See Changing the “Family Glitch” Would Make Health Coverage More Affordable for Many Families | Urban Institute.
As an initial matter, the Treasury Department and the IRS note that Congressional legislation established the Medicaid and CHIP programs prior to, and independent of, the ACA and these final regulations. States have knowingly and consistently elected to participate in the Medicaid and CHIP programs since these programs were adopted. These final regulations have no effect on the Federal standards for those programs, nor do they affect how states determine eligibility for enrollment in their Medicaid or CHIP programs. The Federal government provides the majority of the funding for State Medicaid and CHIP programs. (The exact share varies based on factors such as the state's economic characteristics and the types of beneficiaries who enroll.) In general, states pay no more than half of the costs of additional children who enroll in these programs. Additionally, per capita costs to insure children in these programs are substantially lower than costs for adults.
Although the Federal government imposes certain mandatory coverage requirements, states primarily determine eligibility standards for these programs. See https://crsreports.congress.gov/product/pdf/R/R43357/16 and https://crsreports.congress.gov/product/pdf/R/R43949/19.

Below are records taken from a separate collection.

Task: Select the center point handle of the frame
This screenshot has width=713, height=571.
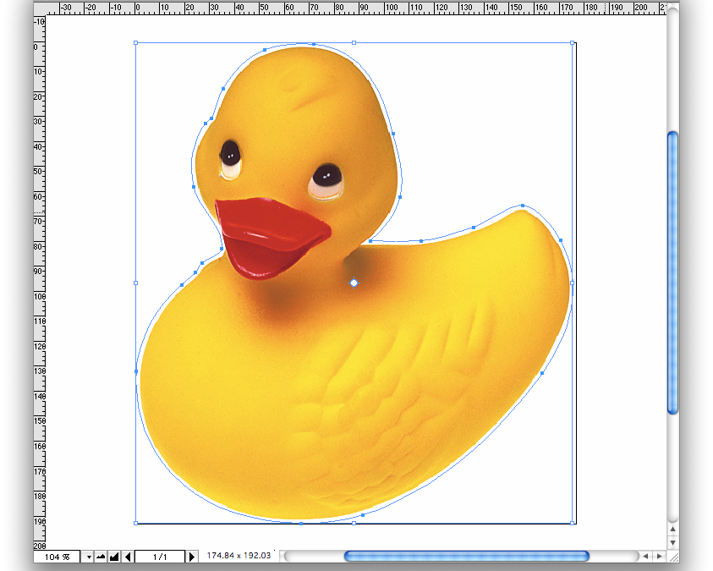Action: pos(354,283)
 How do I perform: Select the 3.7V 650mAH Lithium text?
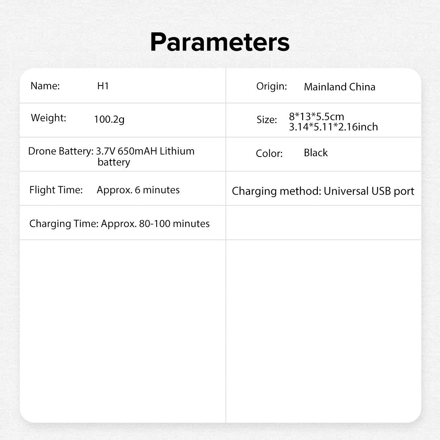click(x=145, y=151)
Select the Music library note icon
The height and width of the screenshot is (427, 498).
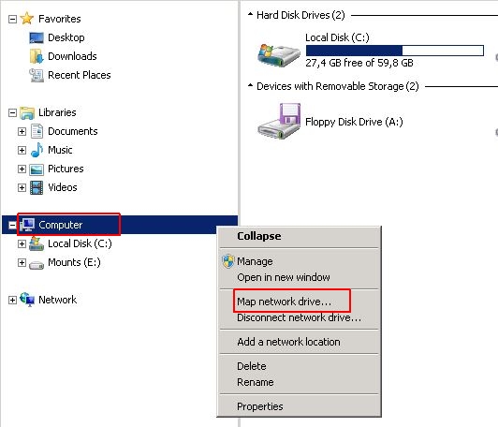(x=37, y=150)
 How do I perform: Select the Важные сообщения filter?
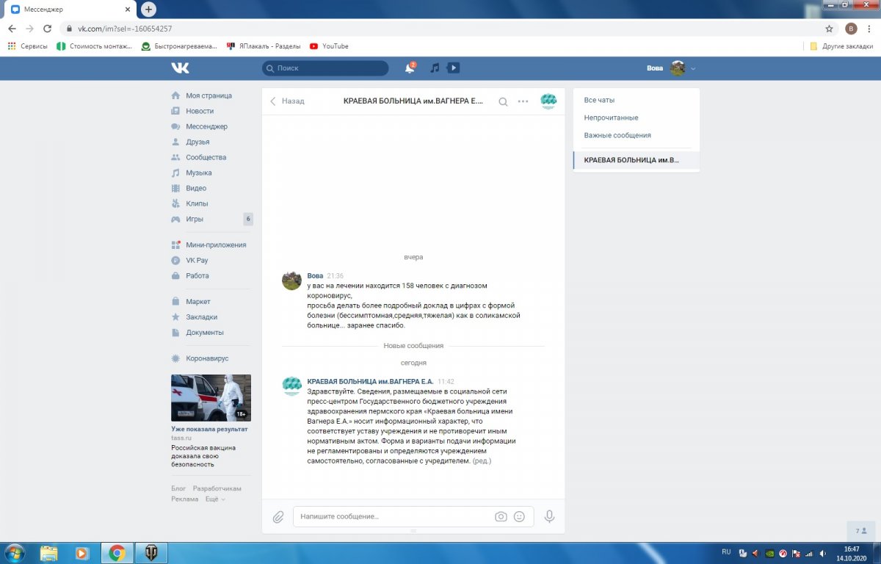tap(617, 135)
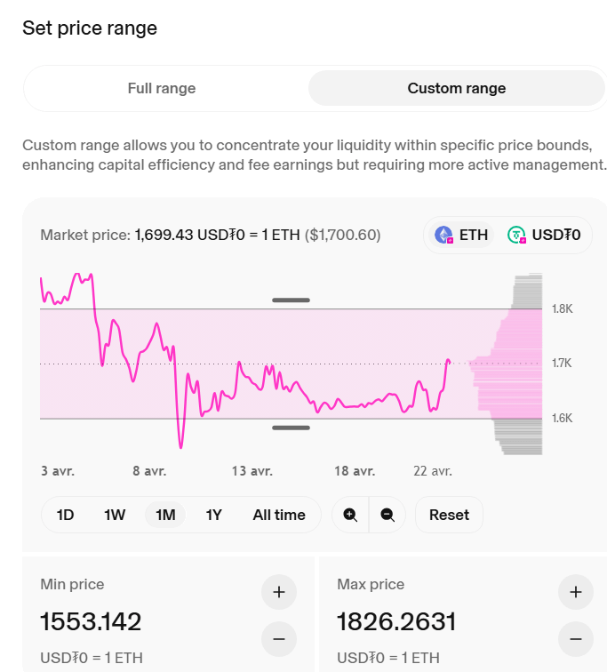The height and width of the screenshot is (672, 607).
Task: Grab the upper price range handle
Action: (291, 300)
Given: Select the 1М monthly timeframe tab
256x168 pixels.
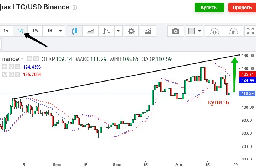Looking at the screenshot, I should (35, 31).
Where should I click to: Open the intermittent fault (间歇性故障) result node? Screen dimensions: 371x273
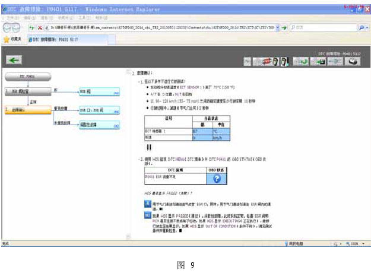click(99, 125)
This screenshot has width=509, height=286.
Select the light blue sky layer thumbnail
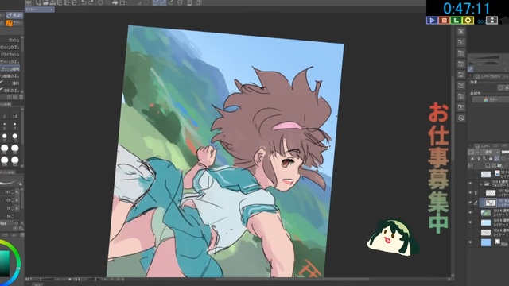486,222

In addition, despite the commenters' assertions that the final regulations will increase costs to states by increasing enrollment in state programs, the Treasury Department and the IRS view these effects as highly uncertain. Any changes in Medicaid or CHIP enrollment would be second-order effects that would not stem from changes in Medicaid or CHIP eligibility. Although it is possible the rule may indirectly lead to higher state Medicaid or CHIP spending, there are other factors that will reduce costs for state and local governments. In particular, the analysis cited by the commenters finds that over 75 percent of states' higher Medicaid and CHIP costs will be offset by less spending on uncompensated care for the uninsured. The study projects the potential “tiny” increase in state spending would also be at least partially offset by additional tax revenue. Because employers are assumed to hold total compensation constant, the Federal government is projected to receive more tax revenue as employers shift compensation from health coverage towards taxable wages; states may receive more tax revenue for the same reason. The combined effect of increased state tax revenue and decreased spending on uncompensated care may completely offset any increase in Medicaid spending. Research has shown that Medicaid expansions under the ACA increased hospital revenue and reduced spending on locally-funded safety net programs, and it is likely that any increase in enrollment in Medicaid and CHIP enrollment that indirectly arises from the rule would have similar effects. Over the long-term, Medicaid and CHIP beneficiaries may also have higher earnings and pay more in taxes. Although it is difficult to quantify the combined effect of these factors on state and local budgets, the Treasury Department and the IRS expect any net impact (whether positive or negative) to be small relative to states' total Medicaid spending.
For context, as of May 2022, there were nearly 89 million individuals enrolled in Medicaid or CHIP. The change of 90,000 people predicted by the Urban Institute analysis is a change of 0.1 percent. See https://www.medicaid.gov/medicaid/national-medicaid-chip-program-information/downloads/may-2022-medicaid-chip-enrollment-trend-snapshot.pdf.
One commenter asserted that Medicaid and CHIP are associated with narrow networks of medical providers, making it harder for families to find pediatricians and other primary care physicians, dentists, and medical specialists. The Treasury Department and the IRS again note that the final regulations do not require individuals to enroll in any particular type of coverage. Family members who currently are enrolled in an employer plan and are determined eligible for Medicaid or CHIP when they apply for Exchange coverage are not required to leave the employer plan and enroll in Medicaid or CHIP. These family members always have a choice to stay in the employer plan if they prefer the network of medical providers or other aspects of the employer plan to what is provided under Medicaid or CHIP.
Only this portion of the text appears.